Wednesday, March 10, 2010

5 Things That Will Die Before I Do

1. Whaling
2. The Canadian Seal Slaughter
3. Ringling Bros. Circus
4. SeaWorld
5. Brookstone's Exploitation of Frogs

I'll get a tattoo for each, and have them marked off after each victory. Crazy? Damn right. As the wise Martin Lawrence said in Bad Boys II, shit just got real.

Tuesday, March 9, 2010

Sometimes We Should Listen

Note: This isn't all going to make sense. They're ... thoughts, and ... it's late.

Liberation is a constant theme in my life.

The most obvious example being my work for animal liberation; we hard-line activists aren't just dietary vegans, but abolitionists fighting for the freedom of all God's creatures great and small. More on that later.

Several people in my life know what's better for me than I do. And though I'm a difficult person to confront, whether it's a sudden lull in the rhythm of the conversation or a palpably tense sigh, those that love me the most give themselves away too easily. The trigger for this was the simple mention of a name. This particular name was associated with a great deal of heartache, and my lovely friends, seeing my vulnerability, instinctively grew fiercely protective ... claws out, guns drawn.

And ... rightly so.

And ... it didn't matter. I hurt myself today to see if I still feel ...

I've avoided Biblical references lately, given my own conflicted thoughts on what the scribes intended and what's actually in that New Kings James Version, and I'll get to my point now.

And a voice was heard in Ramah, Rachel weeping in the wilderness, refusing to be comforted, because her children were no more.

I love this passage because I can relate to it. I haven't lost any children, much less fathered any, but I've dealt with pain so profound that I didn't want to feel better. The worst thing you can say to a person in state like that is "Everything's gonna be OK."

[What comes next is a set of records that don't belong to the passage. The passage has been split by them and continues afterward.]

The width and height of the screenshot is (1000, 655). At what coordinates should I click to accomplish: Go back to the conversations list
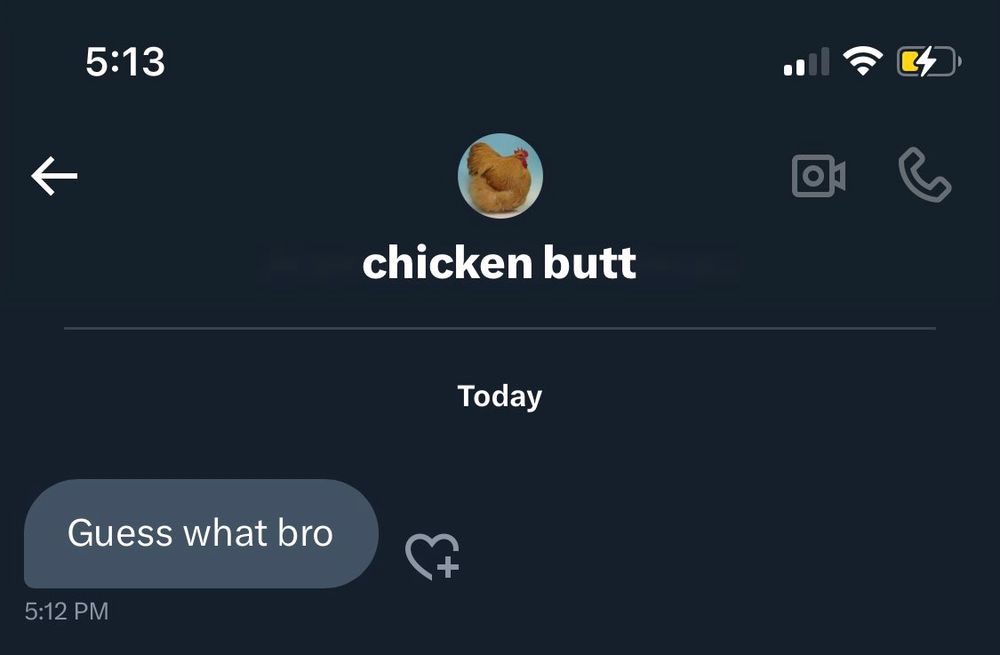[x=55, y=175]
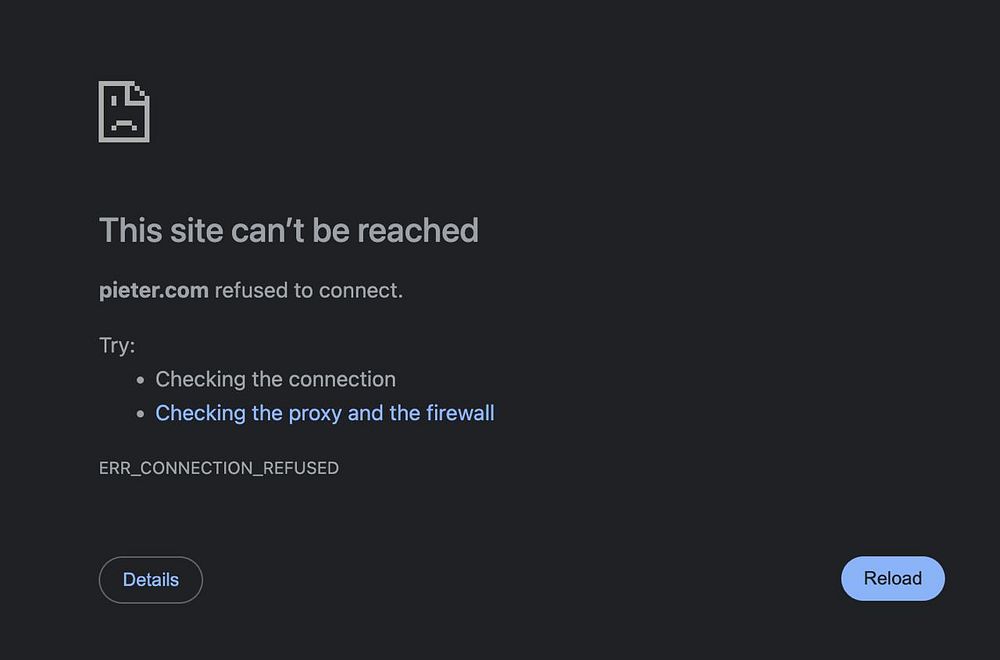Screen dimensions: 1000x660
Task: Click the bullet before 'Checking the connection'
Action: 141,381
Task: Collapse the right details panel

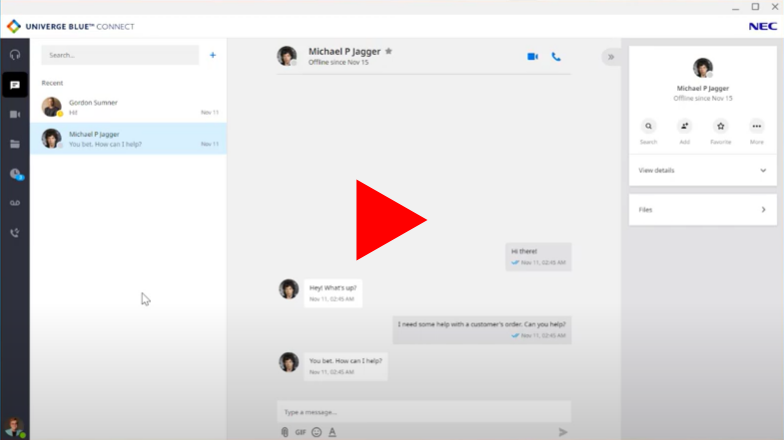Action: point(610,57)
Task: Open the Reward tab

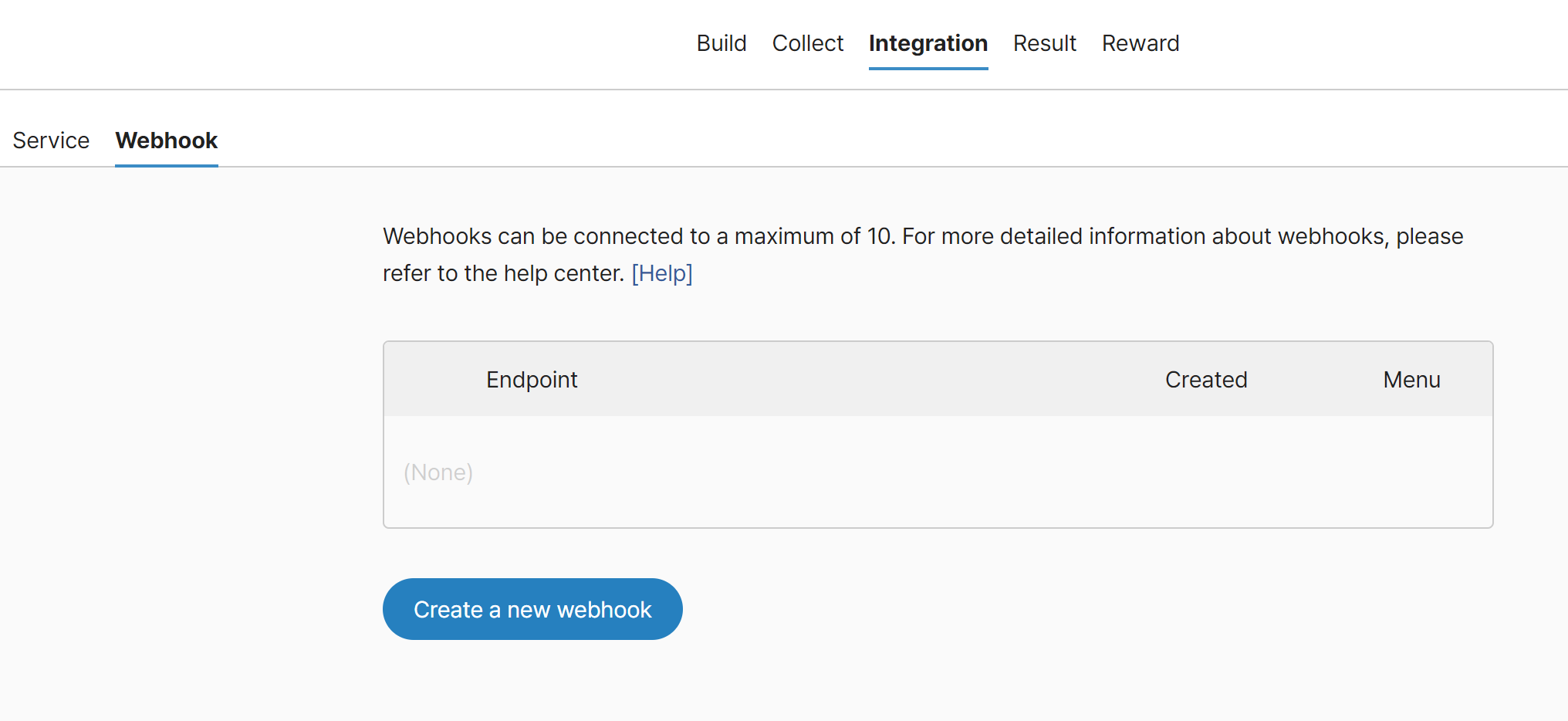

Because that's just not true.

And I'm sorry, but I'm tired now, and a good sleep is my only comfort

The other part of that is the attachment to grief. Somehow we're comfortable with the discomfort. The idyllic arouses suspicion; the desert lets us hope. And it's not just grief, but all sorts of things we know are bad for us, but yet they provide an illusion of normalcy and routine ... it's as if a parasite thrives on our unhappiness and so tricks us into destructive patterns and we named the parasite Fluffy.

That's when we need our friends to rescue us. To sigh aloud with disdain when we mention Fluffy, and to stick with us until we see the light.

I should have listened to my friends all along. Maggie, David, Jess, Nicole, Jeanne ... because having finally taken their advice, I feel ... liberated. And this wasn't just a deleted number and a Remove From Friends. This was an intentional, calculated purge, freeing up my heart and mind of the baggage that's been weighing on them for years now.

Jeanne, writing in her most recent note about going vegetarian, wrote I can't go back.

Neither can I. It's better out here, free from what I thought I loved most. I understand that now.

Carnivores don't understand that once your body has rid itself of meat (also known as the bloody, chemical-laden flesh of dead, tortured animals, to put it mildly) for a certain amount of time and then given a chance to recover, the thought of consuming it becomes revolting. But even if it didn't, living clean, healthy, environmentally conscience (the meat industry contributes to the destruction of the earth more than all other industries combined), compassionate and cruelty-free is such a joyful, satisfying way of life ... and the more you embrace the culture, the happier you are to be a part of it.

The whole world looks different. More beautiful and more horrific all at once, but the freedom tastes so much better than the shit they'd been selling you.

This is dedicated to Melissa and Jeanne. The veil is removed, and you'll find that this is a strange, often uncomfortable new world. There will be adversaries at every step, along with challenges and inconveniences. Just be thankful you've got Gardein. What you don't yet realize is how important this choice is, and how much of an impact you're making. Do no let anyone tell you any different, and if they insist, you can always call me in for backup. And on a personal note, you leave me encouraged and inspired. You give me hope.

And hope is delicious. Organic, too!